The 2021 Anchorage mayoral election was held on April 6, 2021, to elect the mayor of Anchorage, Alaska. As no candidate received at least 45% of the vote in the first round, the two candidates with the highest vote share, Forrest Dunbar and Dave Bronson, advanced to a runoff on May 11. The election was officially nonpartisan. Incumbent independent acting mayor Austin Quinn-Davidson, first appointed to the position in October 2020, was eligible to run for reelection to a full term, but did not run. The deadline to register to vote in the first round was March 7. Mail-in ballots were sent out starting on March 15. On May 21, 2021, after a narrow loss, Dunbar conceded the race to Bronson. Bronson was sworn in on July 1.

Background
Ethan Berkowitz was elected mayor in 2015 and 2018 and was ineligible to run for a third term. On October 13, 2020, he announced his resignation through his chief of staff Jason Bockenstadt at a meeting of the Anchorage Assembly, Anchorage's city council, to be effective October 23. The resignation came after a reporter made allegations that he was engaged in an inappropriate relationship with her. Felix Rivera, chair of the Anchorage Assembly, was next in the line of succession to the office. After a failed attempt immediately following the resignation announcement, the Assembly met in a special meeting on October 16 to reorganize itself, installing Austin Quinn-Davidson as Assembly chair with Rivera as vice-chair. This move allowed Quinn-Davidson to succeed to the office of mayor and allowed Rivera to retain his position presiding over Assembly meetings. Quinn-Davidson is both the first female and first openly gay mayor of Anchorage. On November 4, the Assembly voted not to hold a special election for the position of mayor, meaning that the next election for the seat would be the regularly scheduled one in 2021.

**Supplied data**.
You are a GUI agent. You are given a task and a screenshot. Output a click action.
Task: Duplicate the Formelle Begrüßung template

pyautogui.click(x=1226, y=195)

**Given instruction**.
Please write the next part of the passage on the 2021 Anchorage mayoral election, picking up right after its final sentence. The lines above are separate material and have nothing to do with the passage on the 2021 Anchorage mayoral election.

**Final result**.
General election
In the leadup to the general election, it was widely believed that there would be a runoff between Dunbar and one of the more conservative candidates.

Candidates

Major candidates
Dave Bronson (Republican) - Former U.S. Air Force and commercial pilot
Forrest Dunbar (Democratic) - Member of the Anchorage Assembly (2016–present), member of the Alaska Army National Guard
Bill Evans (Independent) - Member of the Anchorage Assembly (2014–2017), board and two-time co-chair of the Anchorage Chamber of Commerce
Bill Falsey (Independent) - Anchorage Municipal Manager (2017–2020)
George Martinez (Democratic) - Educator, former special assistant to Ethan Berkowitz for economic development
Mike Robbins (Republican) - Businessman

Other registered candidates
Anna Anthony
Jeffrey Brown, social services worker
Darin Colbry (Republican), candidate for Governor of Alaska in 2018
Heather Herndon, real estate developer, construction, project manager, accountant, portfolio private placement financier.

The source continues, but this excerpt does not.